Inductive ProcessState :=
(* to, proposal*)
| Send nat nat
| Receiving
.
Definition next(p1 p2: Process): (Process * Process) :=
match (state p1, state p2) with
| (Send to m, Receiving) => if (Nat.eqb to (pid p2)) then (step p1, handle p2 m)
| (Receiving, Send to m) => if (Nat.eqb to (pid p1)) then (handle p1 m, step p2)
| _ => (p1, p2)
.
This abstraction is quite powerful but would rely on processes being in matching states for the system to make progress without deadlocking, let's consider instead an option with message buffers.
Message Buffers
In a message buffer approach, all messages are posted to a buffer and are later delivered to the appropriate messages. Buffers are powerful as they allow us to reason about systems with different delivery guarantees (i.e. are messages delivered in FIFO or arbitrary order? can they be lost or duplicated? ). Many systems model buffers close to the network in which if processes are connected via a wire they are connected with a channel (different topologies can arise depending on the number of channels in the system). But instead, let's focus on having a single message buffer were all messages are posted, we'll see the power of this abstraction in a second.
Definition pid := nat.
Definition message := nat.
(* from, to, message *)
Definition MB := list (pid * pid * Message).

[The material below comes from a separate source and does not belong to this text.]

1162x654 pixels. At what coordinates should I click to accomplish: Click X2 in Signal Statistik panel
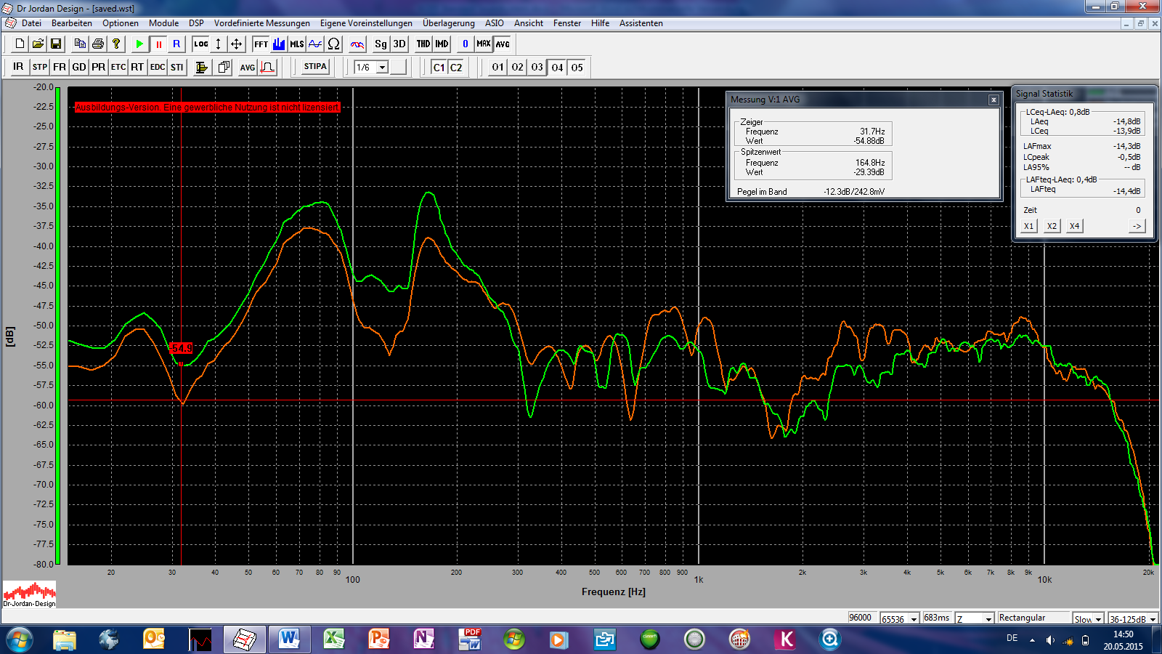[x=1052, y=226]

Definition next (p: Process)(mb: MB): (Process * MB) :=
match (pstate p) with
| Sending to m => (step p, mb ++ [((pid p), to, m)])

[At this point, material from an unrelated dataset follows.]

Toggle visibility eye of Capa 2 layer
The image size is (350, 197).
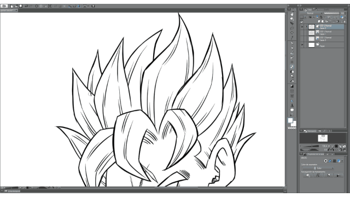(x=302, y=27)
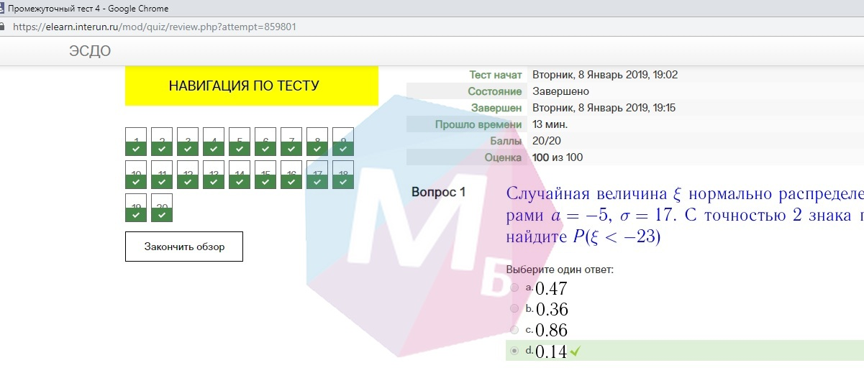
Task: Click the browser address bar URL
Action: (x=155, y=27)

| SendAll m => mb ++ (allMessages (n p) (pid p) m)
| _ => _
.
Fixpoint allMessages(n: nat)(from: pid)(m: Message) : list Message :=
match n with
| 0 => []
| S n' => (from, n, m) :; (allMessages n' from m)

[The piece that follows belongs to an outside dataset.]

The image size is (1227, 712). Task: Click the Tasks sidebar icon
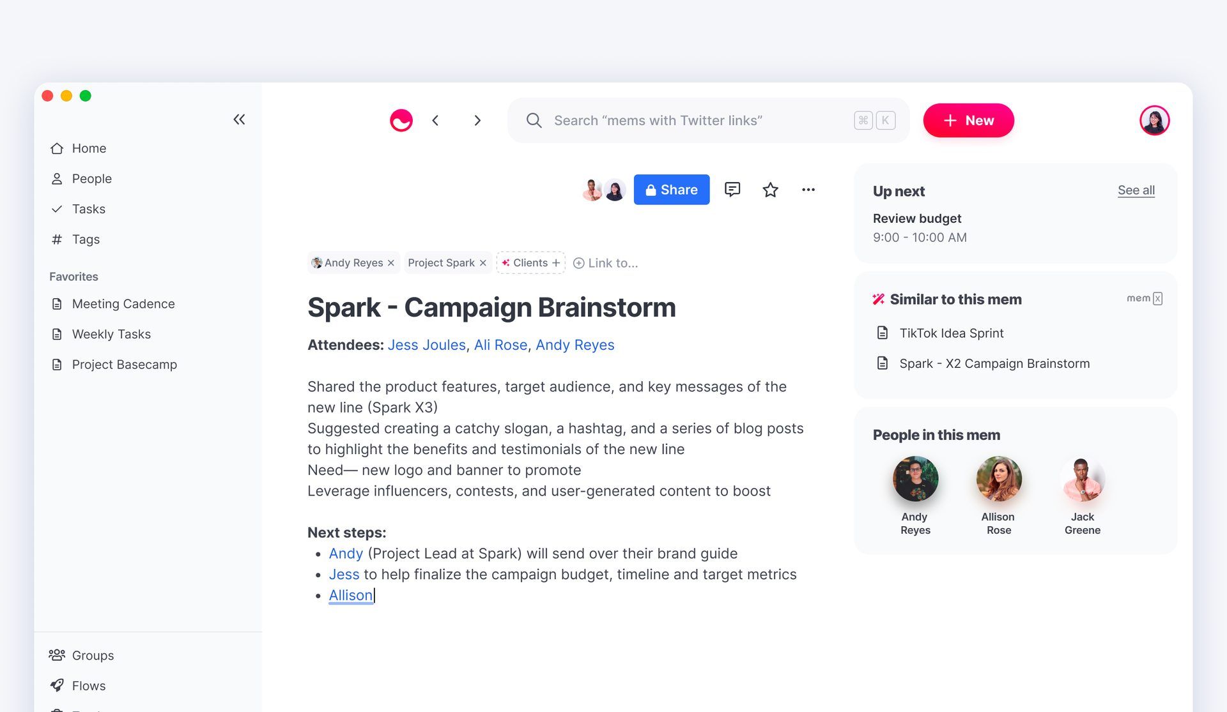tap(56, 208)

Definition ableToReceive(p: Process)(m: Message): bool :=
andb (Nat.eqb (pid p) (to m)) (pstate p = Idle).
Definition next(mb: MB)(p: Process): (MB * Process) :=
match mb with
| [] => (mb, p)
| (from, to, m) :: t => if ableToReceive p m then (step p m, t) else (p, mb)
end.
Okay so this definition gives us a bit more flexibility as processes are able to complete the message sending without having to wait for a process to be in a receiving state. At the cost of some more complexity to manage in the transition rules. Let's keep this model and move to an arbitrary number of processes and we'll get back to it for our first consensus protocol.
Arbitrary number of participants
So far i've only talked about processes having a small amount of participants, what about modelling an arbitrary number of processes? There can be multiple design decisions but what I found simplest was to just say that processes are modeled by natural numbers (their pid) and that there is a function that maps pids to a Process state:
Inductive PState :=
| Initial
| Idle
| Send to m
| Halt
.
Definition pid := nat.
Definition Processes := pid -> PState.
(* All values seen by a process *)
Definition seen := pid -> list nat.
(* The initial value that a system proposes. *)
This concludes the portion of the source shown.